Presumably, the NHL took into consideration the fact that Simon had been suspended five previous times for various infractions, including a five-game injunction in 1994 for a slash to the head of Dennis Vial of the Ottawa Senators. Hopefully, the NHL didn't give any credence to the trite apology issued by Simon on Saturday.
There is also the fact that Simon suffered a concussion as a result of the Hollweg hit to consider. While I don't dispute the reality of the injury, it is still unclear to me how getting concussed could possibly cause a person to act out in violence. The idea that the head injury would suddenly result in a uncontrollable desire to use one's stick as a cudgel seems ludicrous.
In the Simon case, the NHL had a chance to disregard its disciplinary precedence for violent actions or the amount of physical damage the hit actually caused. If -the league realized that previous suspensions didn't do the job of preventing these type of heinous infractions, then maybe a truly harsh and effective penalty would have been delivered.

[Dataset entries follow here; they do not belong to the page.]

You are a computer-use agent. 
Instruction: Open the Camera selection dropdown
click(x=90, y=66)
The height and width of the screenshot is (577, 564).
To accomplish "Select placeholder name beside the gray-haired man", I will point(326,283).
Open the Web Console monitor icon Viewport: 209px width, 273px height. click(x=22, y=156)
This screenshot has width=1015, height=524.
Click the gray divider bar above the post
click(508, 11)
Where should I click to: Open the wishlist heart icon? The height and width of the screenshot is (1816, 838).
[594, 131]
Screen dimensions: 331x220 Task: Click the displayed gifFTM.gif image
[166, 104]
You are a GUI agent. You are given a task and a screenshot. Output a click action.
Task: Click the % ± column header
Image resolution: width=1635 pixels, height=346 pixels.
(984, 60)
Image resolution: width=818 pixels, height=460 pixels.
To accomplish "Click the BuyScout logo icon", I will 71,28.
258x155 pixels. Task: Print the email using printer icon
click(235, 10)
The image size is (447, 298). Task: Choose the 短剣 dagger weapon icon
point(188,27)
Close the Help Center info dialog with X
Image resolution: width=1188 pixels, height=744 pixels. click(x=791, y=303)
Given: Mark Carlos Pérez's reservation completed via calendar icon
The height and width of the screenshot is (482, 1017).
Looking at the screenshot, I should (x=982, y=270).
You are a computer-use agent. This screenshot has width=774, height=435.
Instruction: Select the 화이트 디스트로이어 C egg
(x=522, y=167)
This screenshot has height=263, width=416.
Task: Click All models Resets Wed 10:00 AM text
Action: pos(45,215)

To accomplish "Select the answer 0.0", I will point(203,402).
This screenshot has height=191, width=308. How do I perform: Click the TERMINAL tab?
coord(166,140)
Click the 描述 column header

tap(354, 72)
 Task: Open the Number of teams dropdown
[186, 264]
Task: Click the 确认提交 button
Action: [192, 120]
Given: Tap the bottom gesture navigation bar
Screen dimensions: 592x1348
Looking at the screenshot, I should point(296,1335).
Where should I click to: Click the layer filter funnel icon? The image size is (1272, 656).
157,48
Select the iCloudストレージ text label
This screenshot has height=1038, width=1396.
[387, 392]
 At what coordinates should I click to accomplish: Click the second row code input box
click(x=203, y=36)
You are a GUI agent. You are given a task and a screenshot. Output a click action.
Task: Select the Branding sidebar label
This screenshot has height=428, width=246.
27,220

Just listen to the words of Colin Campbell, NHL Senior Executive Vice President and Director of Hockey Operations. Campbell said, "The National Hockey League will not accept the use of a stick in the manner and fashion in which Mr. Simon used his Thursday night."
Really? Then how about thinking outside of the box, and instead of simply offering a suspension that only has the potential of being monumental, why not slam Simon with an actual 40-game ban?
There will be plenty of people who will claim that 25 games is a fair penalty and even more who will insist that no length of suspension, whether it be 40 or 100 games, will ever act as a deterrent to Simon's brand of behavior. But, how will we ever know what a truly hard-line sanction will prevent, if one is never actually handed down?
In the long run, Simon's actions will cost him slightly over $80,000 of a $1 million salary and possibly even result in charges being pressed by the Nassau County District Attorney's office. Bertuzzi pled guilty to causing bodily harm for his hit and McSorley was convicted of assault with a weapon, but neither player served any jail time.
Ultimately, the most recent stance taken by the NHL for the ridiculous act of hitting someone in the face with a hockey stick is not soft, but the league is still far from making the punishment fit the crime.